Written task: From the line containing "Given: Tap the Android home navigation icon" through the end of the data, inclusive, output each non-blank line as a row of a Markdown table. Use the column headings Number, holding the row number, and Content, holding the line.
========
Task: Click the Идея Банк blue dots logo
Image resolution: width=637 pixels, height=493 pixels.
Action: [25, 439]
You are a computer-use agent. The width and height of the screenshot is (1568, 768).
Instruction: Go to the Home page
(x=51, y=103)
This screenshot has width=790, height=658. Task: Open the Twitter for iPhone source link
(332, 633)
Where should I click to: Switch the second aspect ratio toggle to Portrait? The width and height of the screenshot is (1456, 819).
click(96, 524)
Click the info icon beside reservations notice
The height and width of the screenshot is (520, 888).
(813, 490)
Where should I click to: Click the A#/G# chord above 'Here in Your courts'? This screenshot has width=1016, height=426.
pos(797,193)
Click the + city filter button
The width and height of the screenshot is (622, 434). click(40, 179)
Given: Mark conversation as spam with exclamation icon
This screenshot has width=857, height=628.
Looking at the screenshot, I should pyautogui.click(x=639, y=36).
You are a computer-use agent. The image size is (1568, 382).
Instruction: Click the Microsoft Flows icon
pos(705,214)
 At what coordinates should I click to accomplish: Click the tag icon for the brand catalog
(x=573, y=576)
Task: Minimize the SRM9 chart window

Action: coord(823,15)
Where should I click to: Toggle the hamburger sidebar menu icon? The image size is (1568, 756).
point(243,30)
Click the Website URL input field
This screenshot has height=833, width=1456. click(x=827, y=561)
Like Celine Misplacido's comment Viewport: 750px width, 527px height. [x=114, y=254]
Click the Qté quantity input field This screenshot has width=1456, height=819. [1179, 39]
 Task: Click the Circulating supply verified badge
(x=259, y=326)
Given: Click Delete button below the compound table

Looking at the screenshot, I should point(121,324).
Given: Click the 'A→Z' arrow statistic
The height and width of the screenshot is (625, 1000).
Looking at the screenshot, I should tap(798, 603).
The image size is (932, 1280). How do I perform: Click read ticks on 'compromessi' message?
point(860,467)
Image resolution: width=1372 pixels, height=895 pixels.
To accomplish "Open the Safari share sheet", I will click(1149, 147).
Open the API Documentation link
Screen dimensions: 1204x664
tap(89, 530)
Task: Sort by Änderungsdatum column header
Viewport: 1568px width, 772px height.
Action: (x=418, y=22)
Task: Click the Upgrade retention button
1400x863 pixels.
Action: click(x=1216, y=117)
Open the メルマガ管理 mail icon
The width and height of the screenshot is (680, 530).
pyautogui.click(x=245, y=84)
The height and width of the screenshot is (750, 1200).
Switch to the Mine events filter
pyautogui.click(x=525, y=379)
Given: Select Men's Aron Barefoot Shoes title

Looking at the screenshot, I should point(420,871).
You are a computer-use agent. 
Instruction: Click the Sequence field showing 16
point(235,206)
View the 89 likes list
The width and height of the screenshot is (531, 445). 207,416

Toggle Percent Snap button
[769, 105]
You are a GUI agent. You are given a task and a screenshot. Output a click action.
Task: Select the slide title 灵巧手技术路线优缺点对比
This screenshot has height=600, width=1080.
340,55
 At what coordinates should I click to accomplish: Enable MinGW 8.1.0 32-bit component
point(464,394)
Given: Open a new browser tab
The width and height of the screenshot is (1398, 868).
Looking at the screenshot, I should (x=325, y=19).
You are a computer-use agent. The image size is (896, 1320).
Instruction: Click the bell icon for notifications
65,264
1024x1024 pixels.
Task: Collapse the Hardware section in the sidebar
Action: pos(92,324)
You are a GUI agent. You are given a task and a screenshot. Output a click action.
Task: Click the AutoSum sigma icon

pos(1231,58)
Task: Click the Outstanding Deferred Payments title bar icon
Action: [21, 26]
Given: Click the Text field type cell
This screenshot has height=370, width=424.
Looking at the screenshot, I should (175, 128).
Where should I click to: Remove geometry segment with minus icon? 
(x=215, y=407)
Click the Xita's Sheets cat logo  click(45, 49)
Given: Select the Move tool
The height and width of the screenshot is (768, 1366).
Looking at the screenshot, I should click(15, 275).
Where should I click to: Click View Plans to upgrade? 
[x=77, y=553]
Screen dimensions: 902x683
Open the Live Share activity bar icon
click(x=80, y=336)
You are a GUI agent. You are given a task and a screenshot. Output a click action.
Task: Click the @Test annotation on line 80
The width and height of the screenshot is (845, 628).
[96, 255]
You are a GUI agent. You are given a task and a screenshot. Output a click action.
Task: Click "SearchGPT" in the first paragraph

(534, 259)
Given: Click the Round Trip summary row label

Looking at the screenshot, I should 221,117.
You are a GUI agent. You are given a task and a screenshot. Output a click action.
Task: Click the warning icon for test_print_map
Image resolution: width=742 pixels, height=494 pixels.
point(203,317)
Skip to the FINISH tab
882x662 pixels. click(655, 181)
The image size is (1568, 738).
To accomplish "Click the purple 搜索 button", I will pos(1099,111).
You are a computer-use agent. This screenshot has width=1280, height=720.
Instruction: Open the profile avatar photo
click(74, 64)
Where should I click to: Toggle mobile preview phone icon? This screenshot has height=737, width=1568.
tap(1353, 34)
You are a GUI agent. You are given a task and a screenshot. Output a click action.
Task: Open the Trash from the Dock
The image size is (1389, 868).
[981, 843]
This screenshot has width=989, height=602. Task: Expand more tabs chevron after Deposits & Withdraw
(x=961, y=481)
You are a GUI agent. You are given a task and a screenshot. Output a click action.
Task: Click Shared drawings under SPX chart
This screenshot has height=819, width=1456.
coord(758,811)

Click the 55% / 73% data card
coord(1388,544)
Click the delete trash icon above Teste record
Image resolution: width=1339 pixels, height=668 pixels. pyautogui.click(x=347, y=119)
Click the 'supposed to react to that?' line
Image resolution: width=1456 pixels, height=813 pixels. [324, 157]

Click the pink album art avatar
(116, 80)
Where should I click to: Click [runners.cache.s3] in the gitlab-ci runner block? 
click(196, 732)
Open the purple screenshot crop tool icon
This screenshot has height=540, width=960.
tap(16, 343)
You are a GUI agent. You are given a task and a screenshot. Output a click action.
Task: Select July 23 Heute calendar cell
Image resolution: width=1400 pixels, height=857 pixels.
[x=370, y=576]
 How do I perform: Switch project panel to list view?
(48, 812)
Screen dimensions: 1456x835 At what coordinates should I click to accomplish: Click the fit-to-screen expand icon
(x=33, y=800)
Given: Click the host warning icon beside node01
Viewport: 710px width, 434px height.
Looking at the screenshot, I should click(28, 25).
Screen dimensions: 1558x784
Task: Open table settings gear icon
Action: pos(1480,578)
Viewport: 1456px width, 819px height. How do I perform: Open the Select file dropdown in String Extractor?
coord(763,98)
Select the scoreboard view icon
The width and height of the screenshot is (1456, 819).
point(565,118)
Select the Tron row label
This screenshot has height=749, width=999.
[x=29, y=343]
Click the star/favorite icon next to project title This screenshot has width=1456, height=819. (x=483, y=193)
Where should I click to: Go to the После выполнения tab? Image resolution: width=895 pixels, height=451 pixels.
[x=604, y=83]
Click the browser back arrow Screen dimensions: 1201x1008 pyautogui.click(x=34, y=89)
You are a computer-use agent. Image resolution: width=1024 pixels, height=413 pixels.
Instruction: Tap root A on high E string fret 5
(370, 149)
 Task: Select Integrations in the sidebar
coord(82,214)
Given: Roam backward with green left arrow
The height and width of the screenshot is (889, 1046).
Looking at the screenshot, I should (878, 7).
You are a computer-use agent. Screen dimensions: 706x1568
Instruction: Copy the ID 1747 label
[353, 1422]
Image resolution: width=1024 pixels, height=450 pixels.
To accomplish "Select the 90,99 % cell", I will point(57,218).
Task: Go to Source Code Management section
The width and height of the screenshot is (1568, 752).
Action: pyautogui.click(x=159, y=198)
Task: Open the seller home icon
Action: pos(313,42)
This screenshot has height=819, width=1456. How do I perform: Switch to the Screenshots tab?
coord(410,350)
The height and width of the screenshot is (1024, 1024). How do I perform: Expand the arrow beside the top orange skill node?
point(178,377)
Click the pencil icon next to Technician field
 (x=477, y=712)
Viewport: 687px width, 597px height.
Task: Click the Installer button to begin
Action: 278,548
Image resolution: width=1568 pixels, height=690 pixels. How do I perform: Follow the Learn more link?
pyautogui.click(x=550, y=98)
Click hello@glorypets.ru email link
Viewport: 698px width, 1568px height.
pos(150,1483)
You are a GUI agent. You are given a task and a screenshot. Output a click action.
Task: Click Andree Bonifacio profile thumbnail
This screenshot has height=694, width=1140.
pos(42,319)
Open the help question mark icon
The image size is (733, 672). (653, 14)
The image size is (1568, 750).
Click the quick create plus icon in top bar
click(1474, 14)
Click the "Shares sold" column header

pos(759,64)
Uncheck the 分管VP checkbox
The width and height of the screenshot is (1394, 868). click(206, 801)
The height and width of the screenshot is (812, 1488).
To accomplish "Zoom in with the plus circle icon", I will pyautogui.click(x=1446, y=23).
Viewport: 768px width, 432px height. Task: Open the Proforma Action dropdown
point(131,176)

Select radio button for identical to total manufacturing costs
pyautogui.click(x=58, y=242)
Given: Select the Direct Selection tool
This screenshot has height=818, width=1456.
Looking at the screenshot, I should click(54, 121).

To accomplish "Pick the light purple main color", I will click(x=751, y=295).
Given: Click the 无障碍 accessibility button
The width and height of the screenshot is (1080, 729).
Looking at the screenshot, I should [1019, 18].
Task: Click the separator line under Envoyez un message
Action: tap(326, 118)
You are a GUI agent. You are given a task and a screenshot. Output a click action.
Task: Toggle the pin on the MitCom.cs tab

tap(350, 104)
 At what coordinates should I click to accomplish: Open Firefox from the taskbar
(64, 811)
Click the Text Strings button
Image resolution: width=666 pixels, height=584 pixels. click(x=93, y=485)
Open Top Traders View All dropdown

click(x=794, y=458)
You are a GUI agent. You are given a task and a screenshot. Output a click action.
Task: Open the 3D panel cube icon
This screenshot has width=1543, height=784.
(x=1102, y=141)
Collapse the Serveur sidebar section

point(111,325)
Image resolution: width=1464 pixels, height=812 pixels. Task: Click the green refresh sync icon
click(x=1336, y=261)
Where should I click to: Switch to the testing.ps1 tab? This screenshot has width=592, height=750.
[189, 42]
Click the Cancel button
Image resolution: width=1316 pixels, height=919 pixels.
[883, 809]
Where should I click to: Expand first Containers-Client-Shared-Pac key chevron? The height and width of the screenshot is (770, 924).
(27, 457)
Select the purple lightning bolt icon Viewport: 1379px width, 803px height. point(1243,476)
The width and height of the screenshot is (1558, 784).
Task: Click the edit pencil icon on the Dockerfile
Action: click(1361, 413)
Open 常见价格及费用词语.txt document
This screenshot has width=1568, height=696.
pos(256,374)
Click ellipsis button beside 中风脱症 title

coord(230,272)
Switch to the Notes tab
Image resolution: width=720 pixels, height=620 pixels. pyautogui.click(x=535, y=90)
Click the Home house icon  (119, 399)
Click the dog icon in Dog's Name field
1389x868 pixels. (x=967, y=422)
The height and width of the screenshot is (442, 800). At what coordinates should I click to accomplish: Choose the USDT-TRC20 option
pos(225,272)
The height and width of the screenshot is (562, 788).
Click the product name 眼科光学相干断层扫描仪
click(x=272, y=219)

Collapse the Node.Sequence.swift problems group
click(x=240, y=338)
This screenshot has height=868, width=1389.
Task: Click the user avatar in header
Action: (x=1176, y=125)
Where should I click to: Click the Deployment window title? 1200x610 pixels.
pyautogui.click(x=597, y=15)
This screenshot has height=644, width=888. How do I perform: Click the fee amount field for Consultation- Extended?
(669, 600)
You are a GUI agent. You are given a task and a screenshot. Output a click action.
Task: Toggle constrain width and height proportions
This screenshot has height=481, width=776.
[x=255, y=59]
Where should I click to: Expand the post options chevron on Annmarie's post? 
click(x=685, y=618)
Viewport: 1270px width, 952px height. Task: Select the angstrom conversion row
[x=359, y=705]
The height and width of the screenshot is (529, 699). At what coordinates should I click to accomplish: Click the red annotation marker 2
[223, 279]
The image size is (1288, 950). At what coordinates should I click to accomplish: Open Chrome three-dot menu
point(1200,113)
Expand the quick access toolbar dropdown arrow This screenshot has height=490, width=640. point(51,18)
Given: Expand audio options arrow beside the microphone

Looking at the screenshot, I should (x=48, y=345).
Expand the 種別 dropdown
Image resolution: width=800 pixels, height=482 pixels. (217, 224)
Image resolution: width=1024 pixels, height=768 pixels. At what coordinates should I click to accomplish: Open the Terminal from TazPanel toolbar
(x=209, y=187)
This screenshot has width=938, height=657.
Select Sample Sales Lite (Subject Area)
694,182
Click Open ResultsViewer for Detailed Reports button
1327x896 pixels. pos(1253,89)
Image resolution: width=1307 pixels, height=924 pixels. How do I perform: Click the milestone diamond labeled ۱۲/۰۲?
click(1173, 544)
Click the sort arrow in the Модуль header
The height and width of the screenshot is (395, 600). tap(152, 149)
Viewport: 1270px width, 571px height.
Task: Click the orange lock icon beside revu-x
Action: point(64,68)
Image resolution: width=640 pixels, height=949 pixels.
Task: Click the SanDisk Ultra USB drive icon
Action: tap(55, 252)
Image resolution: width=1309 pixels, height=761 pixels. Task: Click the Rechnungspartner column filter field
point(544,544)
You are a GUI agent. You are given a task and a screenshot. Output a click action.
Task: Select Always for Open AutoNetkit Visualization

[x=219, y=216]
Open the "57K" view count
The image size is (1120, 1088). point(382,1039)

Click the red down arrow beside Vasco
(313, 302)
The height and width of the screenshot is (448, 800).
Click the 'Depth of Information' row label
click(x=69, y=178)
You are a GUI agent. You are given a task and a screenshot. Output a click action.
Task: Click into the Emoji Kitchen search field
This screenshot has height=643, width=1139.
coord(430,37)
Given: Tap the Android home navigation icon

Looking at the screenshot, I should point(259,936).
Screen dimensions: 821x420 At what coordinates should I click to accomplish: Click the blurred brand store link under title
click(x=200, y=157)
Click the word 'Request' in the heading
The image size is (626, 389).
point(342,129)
========
Answer to the task:
| Number | Content |
|---|---|
| 1 | Given: Tap the Android home navigation icon |
| 2 | Looking at the screenshot, I should point(259,936). |
| 3 | Screen dimensions: 821x420 At what coordinates should I click to accomplish: Click the blurred brand store link under title |
| 4 | click(x=200, y=157) |
| 5 | Click the word 'Request' in the heading |
| 6 | The image size is (626, 389). |
| 7 | point(342,129) |